British sea captain John Meares made numerous topographical sketches during his travels as an explorer and trader in China, Japan and the Northwest Coast of America. His illustrations were published in England in 1790 in a book titled "Voyages Made in the Years 1788 and 1789 from China to the Northwest Coast of America".

John Meares was in the Royal Navy and like many Englishmen, wanted to establish sea-otter trade with Japan. Representing the Bengal Fur Society, in 1786, he sailed from Calcutta and then Madras, India on his ship, the "Nootka" to the Northwest Coast of North America where he did fur trading in Alaskan waters and spent the winter in Prince William Sound. He lost many of his crew to scurvy (about 30), and rival English traders, Nathaniel Portlock and George Dixon, rescued Meares and his two ships trapped in the ice. Dixon and Portlock were in effect capturing Meares whom they accused of illegal trading, but they released him with a bond and agreement that he would sail directly to Canton China. But once on the open water, Meares continued his Northwest Coastal trapping of otter and ignored the agreement. He went to China only when his ships were full.

John Meares returned to the Northwest in 1788, arriving at Nootka with his ships "Felice" and "Iphigenia". This time he had Chinese workers who helped him build a trading post and a ship, "North West America", the first European-owned ship built on the American continent. Meares claimed that he had bought land from Chief Maquinna, a high-ranking chief of the Mowachat people and that this powerful man had promised exclusive rights to trading in the area. Later Maquinna said that there was no such agreement and that Meares was a liar. One source has described Meares as the "Machiavelli of the maritime fur trade". (BC Bookworld)

Meanwhile word of the lucrative Northwest coastal trade by British and American fur traders had reached Mexico, whose Viceroy, Don Estevan Jose Martinez, in early 1789 decided to make claim at Nootka to the area because of rights of "prior discovery." Upon arrival, he declared that British claims in the area were null and void, which outraged Meares, especially when four of his ships were seized by Martinez and the crew imprisoned.

Meares, who was in Canton, China at the time, went to England and in May 1790, petitioned the British House of Commons for compensation "for the 'indignities' he suffered at the hands of the Spaniards. With his histrionics, Meares successfully stirred up anti-Spanish sentiment in the British government and the British public. Meares greatly inflated his activities at Nootka and the size of the British settlement there (he claimed he bought all of King George's (Nootka) Sound instead of the small parcel of land where his trading post stood). Meares's accusations were further fueled by the publication of his memoirs, which some would claim contained as much fiction as fact." (

In spite of the fact that his claims were much exaggerated, the accusations by John Meares prompted a showdown over the ownership of Nootka, a very remote and mysterious place to most Europeans. Britain and Spain nearly went to war over the incident. However, the 1790 Nootka Convention brought resolution, revised in 1793 and 1794, and Spain backed off and returned all seized property to Britain. .
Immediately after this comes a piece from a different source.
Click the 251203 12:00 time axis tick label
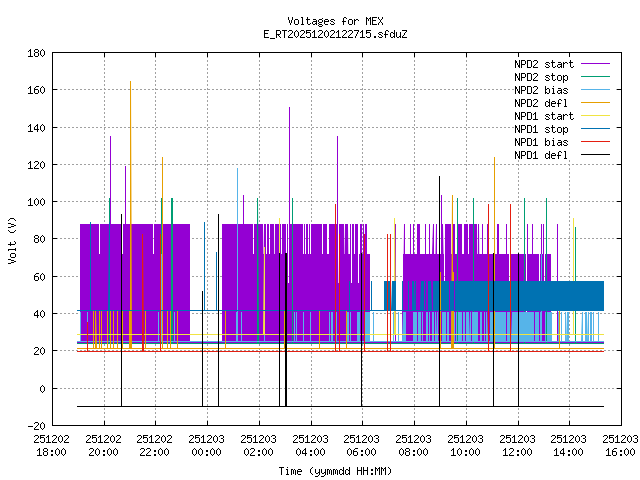 click(x=517, y=445)
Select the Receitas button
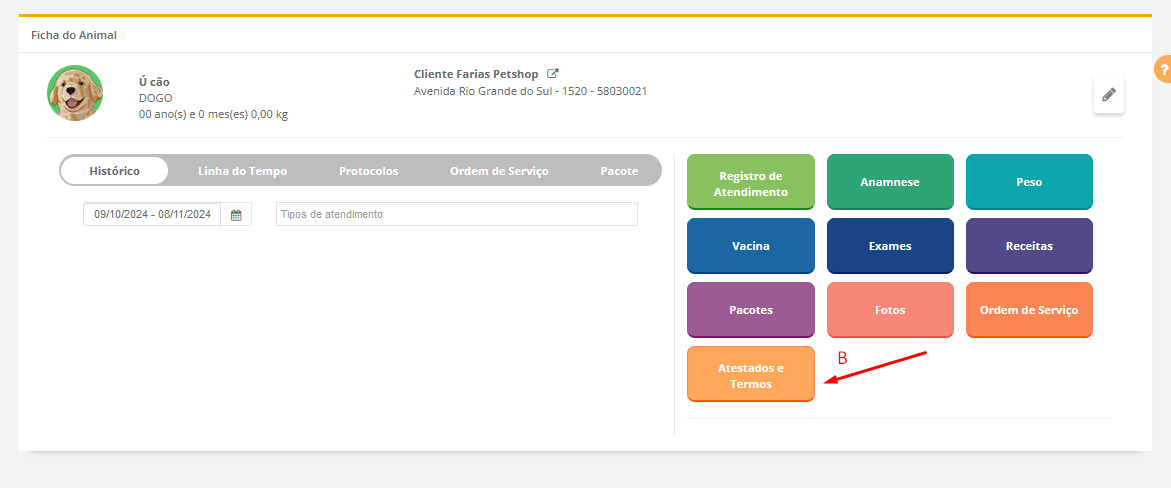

Meares remained a controversial character, with British traders rightly claiming he took unproven credit for discoveries he claimed, and Captain George Dixon rightly asserted that Meares lied about his seafaring accomplishment.

Meares died in 1809. The large, looming island off Tofino in Clayoquot Sound, British Columbia was named after him in 1861.

Sources, courtesy Danny McWilliams
Adreinne Mason,
BC Bookworld Author Bank,
Peter Falk, "Who Was Who in American Art"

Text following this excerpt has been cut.